Impedancemetry measurements Impedancemetry measurements are carried out in a cell similar to that used for tests galvanic. From the equilibrium potential, we impose on the cell a sinusoidal potential potential of equilibrium, and the complex impedance is measured according to of the frequency of the sinusoid. We draw a diagram of Nyquist that we model with equivalent circuits that give interfacial capabilities (connected to the surface developed sample) and transfer resistors (related to the resistance to the passage in solution of the ions metal). The corrosion current I ~ is determined by the relation I ~ - 0.02 / Rt, Rt being the resistance of transfer.
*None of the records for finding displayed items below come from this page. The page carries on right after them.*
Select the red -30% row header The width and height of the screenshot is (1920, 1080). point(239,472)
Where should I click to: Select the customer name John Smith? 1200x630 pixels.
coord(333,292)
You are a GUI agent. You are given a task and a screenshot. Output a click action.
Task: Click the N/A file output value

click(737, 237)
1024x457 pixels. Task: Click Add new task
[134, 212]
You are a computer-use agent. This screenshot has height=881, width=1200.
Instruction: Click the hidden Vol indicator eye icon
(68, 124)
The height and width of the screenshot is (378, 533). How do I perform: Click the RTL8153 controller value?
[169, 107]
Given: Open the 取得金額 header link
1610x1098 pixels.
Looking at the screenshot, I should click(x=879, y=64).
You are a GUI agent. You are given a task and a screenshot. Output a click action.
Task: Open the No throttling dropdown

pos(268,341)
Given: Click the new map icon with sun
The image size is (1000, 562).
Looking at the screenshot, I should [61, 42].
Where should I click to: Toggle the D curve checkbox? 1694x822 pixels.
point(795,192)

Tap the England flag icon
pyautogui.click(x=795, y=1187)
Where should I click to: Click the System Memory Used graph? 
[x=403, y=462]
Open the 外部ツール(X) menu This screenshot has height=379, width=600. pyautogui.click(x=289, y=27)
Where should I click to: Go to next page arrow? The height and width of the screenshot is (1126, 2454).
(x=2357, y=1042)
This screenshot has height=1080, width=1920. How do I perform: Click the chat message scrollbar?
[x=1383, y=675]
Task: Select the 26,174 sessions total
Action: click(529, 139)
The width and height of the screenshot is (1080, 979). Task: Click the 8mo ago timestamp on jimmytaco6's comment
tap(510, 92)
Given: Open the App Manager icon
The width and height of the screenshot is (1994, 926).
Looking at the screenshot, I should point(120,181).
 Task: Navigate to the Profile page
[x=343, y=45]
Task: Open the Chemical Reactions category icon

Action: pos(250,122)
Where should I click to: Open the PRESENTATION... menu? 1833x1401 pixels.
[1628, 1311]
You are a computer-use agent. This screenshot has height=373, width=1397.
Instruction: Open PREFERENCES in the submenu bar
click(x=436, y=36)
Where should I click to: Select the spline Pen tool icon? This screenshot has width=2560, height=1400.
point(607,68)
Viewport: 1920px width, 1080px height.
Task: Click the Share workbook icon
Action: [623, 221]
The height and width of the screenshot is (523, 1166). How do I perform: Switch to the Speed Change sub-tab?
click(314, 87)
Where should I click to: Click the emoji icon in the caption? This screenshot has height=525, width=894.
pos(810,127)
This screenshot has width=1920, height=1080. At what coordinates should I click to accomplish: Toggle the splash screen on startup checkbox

6 Immersion tests For the immersion tests, the samples placed for 20 h in a 0.35 M NaCl aqueous solution at 60 ° C.
After extraction of the samples, the state of surface and the immersion solutions were analyzed.
The results of all the tests are given in the table below.
sample Example 1 A1 A11 Duret Vickers (under 462 400 100 g) Corrosion tests 0E (in V) 1.36 0.40 Resistance of 65300 15500 transfer after 2 hours (S2 / cm2) Immersion test, measurement of dissolution A1 (mg / 1) 0.50 1.10 Cr (mg / l) <0.01 0.14 Fe (mg / l) <0.01, 10 Cu (mg / l) <0.01 These results show that the absence of Cu makes the alloy less sensitive to corrosion in 0.35 M NaCl medium and less sensitive to dissolution in salt water. A very weak quantity of Cu, of the order of 0.54s atomic, that is to say an order of magnitude which is that of impurities, is sufficient to significantly decrease the resistance to corrosion of an alloy. It appears that it is imperative that the alloys used for cookware coverings are completely free of copper.

Claims (3)

1. Coating for utensil or apparatus for cooking of food products, characterized in that consists of an aluminum-based alloy containing more than 80% by mass of one or more phases quasicrystalline or approximate, having the composition A1a (Fe1-xXz) b (Cr1-yYy) cZzIn which:
X represents one or more isoelectronic elements of Fe, selected from Ru and Os;
Y represents one or more isoelectronic elements Cr, selected from Mo and W;
~ Z is an element or a mixture of elements chosen from Ti, Zr, Hf, V, Nb, Ta, Mn, Re, Rh, Ni and Pd;
~ J represents unavoidable impurities other than copper;
~ a + b + c + z = 100 ~ 5 <= b <= 15; <= C <= 29; 0 <= z <=
10;
~ xb <= 2 ~ yc <= 2 ~ j <1. 2. The coating of claim 1, characterized in that the quasicrystalline alloy has a composition Atomic AlaFebCrcJj, wherein:
~ a + b + c + j - 100 ~ 5 <= b <= 15; <= C <= 29; j <1 3. Utensil or apparatus for cooking products characterized in that the surface of said utensil or device that is in contact with the products food is coated according to one of the claims 1 or 2.